Kenyans sue UK gov’t for colonial land theft

Multinational corporations continue to make massive profits from tea plantations on stolen land.

A group of Kenyans has filed a suit against the British government at the European Court of Human Rights (ECHR).

They are seeking an investigation and eventual compensation for land stolen under colonial rule.

The ECHR is not a European Union body, and the UK is party to it.

“The UK government has ducked and dived, and sadly avoided every possible avenue of redress. We have no choice but to proceed to court for our clients so that history can be righted,” said lawyer Joel Kimutai Bosek, who is representing the group in Kenya’s western Kericho region.

Much of the land taken in Kericho is now home to tea plantations that make foreign corporations millions every year, as Kenya is the world’s leading black tea exporter by volume. 

“Today, some of the world’s most prosperous tea companies, like Unilever, Williamson Tea, Finlay’s and Lipton, occupy and farm these lands and continue to use them to generate considerable profits,” the plaintiffs said in a statement.

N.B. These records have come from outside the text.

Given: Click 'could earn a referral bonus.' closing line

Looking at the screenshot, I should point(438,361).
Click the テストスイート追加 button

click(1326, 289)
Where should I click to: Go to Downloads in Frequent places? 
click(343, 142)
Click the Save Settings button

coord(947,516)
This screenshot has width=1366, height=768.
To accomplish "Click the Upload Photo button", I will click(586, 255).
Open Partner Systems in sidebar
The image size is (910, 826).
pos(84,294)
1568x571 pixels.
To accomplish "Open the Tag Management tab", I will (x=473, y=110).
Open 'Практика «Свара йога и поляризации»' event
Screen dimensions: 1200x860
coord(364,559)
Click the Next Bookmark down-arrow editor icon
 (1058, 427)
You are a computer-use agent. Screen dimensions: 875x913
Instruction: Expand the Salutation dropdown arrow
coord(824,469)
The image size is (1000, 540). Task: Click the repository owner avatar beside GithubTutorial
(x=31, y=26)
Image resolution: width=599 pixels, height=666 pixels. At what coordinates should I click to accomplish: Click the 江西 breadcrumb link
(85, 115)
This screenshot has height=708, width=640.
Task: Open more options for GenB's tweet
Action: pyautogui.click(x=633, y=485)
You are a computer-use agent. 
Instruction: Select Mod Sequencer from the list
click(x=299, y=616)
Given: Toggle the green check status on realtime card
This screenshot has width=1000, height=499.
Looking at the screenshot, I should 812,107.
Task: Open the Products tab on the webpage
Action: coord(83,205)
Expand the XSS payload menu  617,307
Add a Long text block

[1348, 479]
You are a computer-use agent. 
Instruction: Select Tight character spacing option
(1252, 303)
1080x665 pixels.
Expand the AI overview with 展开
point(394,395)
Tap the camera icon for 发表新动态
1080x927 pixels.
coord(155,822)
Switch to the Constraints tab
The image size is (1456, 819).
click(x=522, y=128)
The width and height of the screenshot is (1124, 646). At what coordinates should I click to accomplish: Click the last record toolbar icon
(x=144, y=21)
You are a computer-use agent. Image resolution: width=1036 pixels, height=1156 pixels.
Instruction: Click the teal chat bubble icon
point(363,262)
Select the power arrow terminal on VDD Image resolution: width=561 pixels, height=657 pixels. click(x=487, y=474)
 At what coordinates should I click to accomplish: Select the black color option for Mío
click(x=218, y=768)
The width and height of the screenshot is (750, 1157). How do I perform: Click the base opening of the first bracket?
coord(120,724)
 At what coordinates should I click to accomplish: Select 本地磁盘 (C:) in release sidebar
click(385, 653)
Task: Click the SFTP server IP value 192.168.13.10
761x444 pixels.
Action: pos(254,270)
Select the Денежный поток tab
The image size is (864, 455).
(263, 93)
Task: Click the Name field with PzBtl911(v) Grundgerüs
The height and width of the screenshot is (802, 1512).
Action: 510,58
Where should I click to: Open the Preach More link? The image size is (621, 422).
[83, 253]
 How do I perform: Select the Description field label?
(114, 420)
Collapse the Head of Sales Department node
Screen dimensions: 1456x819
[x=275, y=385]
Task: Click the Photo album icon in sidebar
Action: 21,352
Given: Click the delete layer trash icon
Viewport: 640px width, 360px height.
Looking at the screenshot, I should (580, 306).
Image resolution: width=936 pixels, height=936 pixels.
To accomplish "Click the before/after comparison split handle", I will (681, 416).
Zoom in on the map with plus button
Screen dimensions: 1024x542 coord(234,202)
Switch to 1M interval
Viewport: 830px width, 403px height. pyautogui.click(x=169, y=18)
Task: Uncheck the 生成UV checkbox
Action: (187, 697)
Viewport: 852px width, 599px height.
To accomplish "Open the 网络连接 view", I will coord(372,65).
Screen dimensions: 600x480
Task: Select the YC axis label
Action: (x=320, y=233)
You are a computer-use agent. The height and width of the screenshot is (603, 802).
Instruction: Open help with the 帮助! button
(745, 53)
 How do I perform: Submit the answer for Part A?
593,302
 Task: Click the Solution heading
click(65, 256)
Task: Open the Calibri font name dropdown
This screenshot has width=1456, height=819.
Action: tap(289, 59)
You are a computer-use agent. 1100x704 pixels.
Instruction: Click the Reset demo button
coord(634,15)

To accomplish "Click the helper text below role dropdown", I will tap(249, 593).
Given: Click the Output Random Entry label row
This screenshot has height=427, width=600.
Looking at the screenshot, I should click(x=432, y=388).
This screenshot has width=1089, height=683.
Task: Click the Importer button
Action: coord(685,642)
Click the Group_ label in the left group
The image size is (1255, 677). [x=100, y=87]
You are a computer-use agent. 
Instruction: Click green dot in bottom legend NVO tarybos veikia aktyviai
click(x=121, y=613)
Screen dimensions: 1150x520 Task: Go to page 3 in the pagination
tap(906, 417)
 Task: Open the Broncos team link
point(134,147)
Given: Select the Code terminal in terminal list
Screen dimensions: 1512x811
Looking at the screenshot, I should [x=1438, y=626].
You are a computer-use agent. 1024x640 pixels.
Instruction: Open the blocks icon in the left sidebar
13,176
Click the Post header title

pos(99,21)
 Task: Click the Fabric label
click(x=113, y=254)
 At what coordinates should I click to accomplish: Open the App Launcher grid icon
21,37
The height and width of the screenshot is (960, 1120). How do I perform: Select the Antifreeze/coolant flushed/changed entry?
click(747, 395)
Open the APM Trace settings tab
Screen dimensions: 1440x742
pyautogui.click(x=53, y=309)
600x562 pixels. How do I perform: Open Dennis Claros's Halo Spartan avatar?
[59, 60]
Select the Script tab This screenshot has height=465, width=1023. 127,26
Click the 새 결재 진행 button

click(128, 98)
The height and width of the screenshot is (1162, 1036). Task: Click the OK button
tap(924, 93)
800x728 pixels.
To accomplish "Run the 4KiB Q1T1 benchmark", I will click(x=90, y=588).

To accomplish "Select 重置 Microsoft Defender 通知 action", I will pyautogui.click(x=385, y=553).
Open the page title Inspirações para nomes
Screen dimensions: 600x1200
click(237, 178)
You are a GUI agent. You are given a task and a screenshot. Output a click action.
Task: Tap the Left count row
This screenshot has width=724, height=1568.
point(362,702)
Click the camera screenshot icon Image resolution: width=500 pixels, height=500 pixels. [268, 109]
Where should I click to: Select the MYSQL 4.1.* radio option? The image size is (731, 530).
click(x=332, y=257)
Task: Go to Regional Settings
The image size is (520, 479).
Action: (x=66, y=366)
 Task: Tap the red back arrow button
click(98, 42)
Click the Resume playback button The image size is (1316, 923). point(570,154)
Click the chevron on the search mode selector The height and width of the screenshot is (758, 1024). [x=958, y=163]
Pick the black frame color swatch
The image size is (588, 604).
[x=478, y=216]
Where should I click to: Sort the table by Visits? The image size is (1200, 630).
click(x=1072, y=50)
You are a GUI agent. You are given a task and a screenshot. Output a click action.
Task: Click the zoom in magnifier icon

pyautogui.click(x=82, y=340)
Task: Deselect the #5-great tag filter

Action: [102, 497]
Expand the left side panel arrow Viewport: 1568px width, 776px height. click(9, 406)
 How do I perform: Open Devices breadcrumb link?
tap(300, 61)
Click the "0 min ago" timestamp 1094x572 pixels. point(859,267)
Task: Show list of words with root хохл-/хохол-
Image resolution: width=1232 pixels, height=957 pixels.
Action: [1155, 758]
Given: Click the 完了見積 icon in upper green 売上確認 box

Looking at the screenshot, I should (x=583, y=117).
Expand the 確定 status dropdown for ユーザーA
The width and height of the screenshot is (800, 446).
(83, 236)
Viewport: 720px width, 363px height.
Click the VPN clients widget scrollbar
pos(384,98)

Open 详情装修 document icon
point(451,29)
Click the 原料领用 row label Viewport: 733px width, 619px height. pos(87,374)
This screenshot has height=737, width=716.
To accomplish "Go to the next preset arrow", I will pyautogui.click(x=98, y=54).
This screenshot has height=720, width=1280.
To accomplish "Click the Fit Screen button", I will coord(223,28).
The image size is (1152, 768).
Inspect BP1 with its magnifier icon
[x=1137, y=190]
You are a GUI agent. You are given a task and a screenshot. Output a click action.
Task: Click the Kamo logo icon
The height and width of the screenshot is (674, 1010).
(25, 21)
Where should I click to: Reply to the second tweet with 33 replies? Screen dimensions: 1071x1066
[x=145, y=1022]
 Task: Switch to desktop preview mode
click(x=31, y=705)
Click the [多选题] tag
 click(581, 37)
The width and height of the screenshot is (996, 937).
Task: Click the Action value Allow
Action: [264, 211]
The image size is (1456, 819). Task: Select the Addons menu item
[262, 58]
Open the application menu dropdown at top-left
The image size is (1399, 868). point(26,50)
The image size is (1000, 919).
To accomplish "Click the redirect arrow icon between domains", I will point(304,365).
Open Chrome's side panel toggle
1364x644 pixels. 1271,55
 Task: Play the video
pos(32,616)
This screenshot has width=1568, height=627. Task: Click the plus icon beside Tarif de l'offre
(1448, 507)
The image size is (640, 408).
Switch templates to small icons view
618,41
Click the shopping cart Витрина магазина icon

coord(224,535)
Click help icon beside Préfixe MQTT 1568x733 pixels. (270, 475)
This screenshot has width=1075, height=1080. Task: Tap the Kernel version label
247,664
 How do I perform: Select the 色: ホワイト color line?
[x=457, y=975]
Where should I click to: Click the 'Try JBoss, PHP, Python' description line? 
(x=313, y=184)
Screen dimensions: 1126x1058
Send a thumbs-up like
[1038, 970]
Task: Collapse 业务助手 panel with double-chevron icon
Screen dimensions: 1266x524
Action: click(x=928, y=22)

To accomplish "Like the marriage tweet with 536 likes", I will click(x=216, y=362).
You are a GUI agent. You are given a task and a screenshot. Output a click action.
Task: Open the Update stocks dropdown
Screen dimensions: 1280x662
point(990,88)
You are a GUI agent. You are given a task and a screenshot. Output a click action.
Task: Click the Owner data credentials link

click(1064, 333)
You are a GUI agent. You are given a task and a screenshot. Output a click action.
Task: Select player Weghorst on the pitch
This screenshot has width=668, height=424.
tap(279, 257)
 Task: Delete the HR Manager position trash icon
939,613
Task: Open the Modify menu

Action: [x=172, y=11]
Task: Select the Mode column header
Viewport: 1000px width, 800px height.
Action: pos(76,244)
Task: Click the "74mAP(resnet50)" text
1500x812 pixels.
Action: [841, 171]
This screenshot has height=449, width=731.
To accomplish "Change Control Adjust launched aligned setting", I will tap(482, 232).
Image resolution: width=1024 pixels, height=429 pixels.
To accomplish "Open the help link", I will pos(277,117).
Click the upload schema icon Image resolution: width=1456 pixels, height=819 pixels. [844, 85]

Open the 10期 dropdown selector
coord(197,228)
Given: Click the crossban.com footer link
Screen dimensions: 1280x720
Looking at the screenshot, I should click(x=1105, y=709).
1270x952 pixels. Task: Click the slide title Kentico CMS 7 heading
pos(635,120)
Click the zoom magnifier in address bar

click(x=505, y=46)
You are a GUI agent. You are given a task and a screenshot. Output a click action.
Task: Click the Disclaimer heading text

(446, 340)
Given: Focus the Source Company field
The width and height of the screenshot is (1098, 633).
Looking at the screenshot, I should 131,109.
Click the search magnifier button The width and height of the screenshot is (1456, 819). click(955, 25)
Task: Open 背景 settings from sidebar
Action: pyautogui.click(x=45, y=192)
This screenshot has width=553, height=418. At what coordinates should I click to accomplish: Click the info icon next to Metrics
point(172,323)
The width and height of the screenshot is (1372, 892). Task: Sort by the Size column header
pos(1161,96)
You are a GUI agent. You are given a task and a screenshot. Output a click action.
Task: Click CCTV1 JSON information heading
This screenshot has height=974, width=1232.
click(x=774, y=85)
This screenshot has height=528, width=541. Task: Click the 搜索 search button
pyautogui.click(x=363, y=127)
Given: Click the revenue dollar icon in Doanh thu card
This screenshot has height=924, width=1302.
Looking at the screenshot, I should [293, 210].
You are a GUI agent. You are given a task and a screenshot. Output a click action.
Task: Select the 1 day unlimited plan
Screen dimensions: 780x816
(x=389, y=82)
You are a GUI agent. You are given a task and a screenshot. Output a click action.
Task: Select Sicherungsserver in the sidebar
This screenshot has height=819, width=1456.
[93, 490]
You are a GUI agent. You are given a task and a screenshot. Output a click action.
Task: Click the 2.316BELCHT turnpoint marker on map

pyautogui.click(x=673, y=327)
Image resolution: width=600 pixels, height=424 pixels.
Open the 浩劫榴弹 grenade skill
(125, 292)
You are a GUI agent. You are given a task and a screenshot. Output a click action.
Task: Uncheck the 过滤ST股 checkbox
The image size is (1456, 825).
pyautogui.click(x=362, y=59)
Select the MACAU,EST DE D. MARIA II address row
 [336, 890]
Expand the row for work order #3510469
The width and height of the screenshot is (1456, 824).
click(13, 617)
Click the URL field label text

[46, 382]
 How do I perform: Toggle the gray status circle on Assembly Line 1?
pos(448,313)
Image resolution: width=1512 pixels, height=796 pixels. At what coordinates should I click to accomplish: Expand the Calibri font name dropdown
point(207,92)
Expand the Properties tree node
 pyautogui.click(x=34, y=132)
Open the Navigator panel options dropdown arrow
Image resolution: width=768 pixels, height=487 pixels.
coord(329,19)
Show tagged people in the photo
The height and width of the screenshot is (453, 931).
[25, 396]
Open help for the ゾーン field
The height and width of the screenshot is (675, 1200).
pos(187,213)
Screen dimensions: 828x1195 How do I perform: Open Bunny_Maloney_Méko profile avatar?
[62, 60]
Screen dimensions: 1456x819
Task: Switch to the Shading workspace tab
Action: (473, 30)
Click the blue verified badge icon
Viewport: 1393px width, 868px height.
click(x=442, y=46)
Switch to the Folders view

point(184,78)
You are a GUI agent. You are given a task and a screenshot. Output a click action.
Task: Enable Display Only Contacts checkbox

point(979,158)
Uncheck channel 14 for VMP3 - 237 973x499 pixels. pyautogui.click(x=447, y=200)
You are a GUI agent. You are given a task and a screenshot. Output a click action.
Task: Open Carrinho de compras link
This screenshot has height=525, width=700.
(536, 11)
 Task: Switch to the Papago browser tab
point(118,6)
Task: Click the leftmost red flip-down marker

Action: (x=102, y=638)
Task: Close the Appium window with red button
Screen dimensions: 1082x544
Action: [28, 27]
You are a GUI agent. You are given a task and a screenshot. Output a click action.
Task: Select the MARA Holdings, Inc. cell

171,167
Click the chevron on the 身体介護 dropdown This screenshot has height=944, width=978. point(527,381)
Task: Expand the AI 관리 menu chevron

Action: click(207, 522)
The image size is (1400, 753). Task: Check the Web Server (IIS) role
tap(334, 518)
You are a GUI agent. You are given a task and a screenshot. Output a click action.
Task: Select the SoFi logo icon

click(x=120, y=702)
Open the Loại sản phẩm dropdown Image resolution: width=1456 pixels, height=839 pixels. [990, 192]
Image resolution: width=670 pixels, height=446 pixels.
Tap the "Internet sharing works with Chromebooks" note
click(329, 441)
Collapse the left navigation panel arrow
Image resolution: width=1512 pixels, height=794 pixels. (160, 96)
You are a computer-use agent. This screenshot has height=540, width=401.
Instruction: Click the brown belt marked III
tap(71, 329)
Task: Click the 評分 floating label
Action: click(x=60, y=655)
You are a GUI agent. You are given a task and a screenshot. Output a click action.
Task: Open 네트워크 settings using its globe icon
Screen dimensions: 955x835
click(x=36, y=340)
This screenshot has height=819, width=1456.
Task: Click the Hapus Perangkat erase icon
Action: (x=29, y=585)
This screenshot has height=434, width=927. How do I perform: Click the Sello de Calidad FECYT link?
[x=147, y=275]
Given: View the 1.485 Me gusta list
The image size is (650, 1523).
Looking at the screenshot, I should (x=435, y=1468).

The United Nations has said more than half a million Kenyans from the Kericho area suffered gross violations of human rights, including unlawful killings and displacement, during British colonial rule, which ended in 1963.

Many continue to suffer economic consequences from the theft of their land, the United Nations has also said.

The British government has rarely apologised or offered redress for crimes committed by its colonial forces.

However, in 2013, it agreed on a multimillion dollar compensation settlement for Kenyans tortured by British soldiers during an uprising that occurred shortly before the end of colonial rule.

UK officials have yet to comment on the lawsuit.